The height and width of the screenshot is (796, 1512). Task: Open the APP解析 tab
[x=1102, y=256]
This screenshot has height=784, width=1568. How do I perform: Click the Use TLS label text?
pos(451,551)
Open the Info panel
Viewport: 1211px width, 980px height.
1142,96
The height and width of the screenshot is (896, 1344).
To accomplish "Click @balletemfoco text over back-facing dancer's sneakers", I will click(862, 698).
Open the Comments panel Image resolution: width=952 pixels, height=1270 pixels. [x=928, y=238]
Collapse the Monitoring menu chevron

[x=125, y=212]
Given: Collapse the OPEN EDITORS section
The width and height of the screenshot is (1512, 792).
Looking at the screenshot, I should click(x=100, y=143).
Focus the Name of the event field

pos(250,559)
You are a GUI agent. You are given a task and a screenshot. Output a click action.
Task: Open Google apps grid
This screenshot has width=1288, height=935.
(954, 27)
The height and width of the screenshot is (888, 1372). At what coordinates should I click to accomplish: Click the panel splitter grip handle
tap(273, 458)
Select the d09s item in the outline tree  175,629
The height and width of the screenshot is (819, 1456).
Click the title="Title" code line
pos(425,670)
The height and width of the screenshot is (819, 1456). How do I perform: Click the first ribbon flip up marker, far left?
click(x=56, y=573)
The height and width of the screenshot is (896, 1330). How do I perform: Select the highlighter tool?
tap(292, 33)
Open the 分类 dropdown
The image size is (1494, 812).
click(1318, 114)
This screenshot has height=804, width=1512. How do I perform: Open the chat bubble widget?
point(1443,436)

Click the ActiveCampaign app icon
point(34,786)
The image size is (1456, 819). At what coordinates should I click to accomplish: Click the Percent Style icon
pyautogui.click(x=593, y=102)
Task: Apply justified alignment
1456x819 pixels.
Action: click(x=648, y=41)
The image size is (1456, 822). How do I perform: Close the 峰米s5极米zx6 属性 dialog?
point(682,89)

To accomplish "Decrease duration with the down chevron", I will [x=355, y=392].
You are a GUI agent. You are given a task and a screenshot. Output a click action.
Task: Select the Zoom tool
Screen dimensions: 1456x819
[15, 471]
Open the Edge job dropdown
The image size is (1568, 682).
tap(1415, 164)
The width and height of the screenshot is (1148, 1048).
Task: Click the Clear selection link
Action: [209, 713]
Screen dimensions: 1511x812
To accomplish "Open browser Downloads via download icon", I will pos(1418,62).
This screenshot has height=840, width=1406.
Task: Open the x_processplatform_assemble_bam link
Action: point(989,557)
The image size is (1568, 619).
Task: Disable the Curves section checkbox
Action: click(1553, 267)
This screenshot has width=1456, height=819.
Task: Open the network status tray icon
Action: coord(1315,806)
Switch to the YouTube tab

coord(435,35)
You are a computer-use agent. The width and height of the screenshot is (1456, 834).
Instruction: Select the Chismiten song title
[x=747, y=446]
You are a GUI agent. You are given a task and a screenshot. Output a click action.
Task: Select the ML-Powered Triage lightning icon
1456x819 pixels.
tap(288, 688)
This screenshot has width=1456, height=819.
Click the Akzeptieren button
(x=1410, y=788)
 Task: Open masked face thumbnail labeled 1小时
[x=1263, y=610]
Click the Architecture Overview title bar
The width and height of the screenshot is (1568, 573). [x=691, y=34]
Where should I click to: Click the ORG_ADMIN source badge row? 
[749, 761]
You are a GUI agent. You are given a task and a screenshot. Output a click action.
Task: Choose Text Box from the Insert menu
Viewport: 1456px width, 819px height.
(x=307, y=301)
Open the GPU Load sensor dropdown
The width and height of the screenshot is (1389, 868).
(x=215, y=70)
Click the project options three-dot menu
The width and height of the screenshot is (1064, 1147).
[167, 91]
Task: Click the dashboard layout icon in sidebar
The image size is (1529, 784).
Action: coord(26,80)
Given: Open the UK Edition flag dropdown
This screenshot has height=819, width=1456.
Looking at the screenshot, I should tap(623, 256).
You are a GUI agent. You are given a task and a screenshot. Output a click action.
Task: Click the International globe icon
++++
◆ ASSIGNMENT ◆
Copy the records above exactly, beginning at the line that contains "This screenshot has height=804, width=1512." and stopping after the line that contains "Task: Select the Zoom tool".

◆ TASK RESPONSE ◆
This screenshot has height=804, width=1512. How do I perform: Open the chat bubble widget?
point(1443,436)

Click the ActiveCampaign app icon
point(34,786)
The image size is (1456, 819). At what coordinates should I click to accomplish: Click the Percent Style icon
pyautogui.click(x=593, y=102)
Task: Apply justified alignment
1456x819 pixels.
Action: click(x=648, y=41)
The image size is (1456, 822). How do I perform: Close the 峰米s5极米zx6 属性 dialog?
point(682,89)

To accomplish "Decrease duration with the down chevron", I will [x=355, y=392].
You are a GUI agent. You are given a task and a screenshot. Output a click action.
Task: Select the Zoom tool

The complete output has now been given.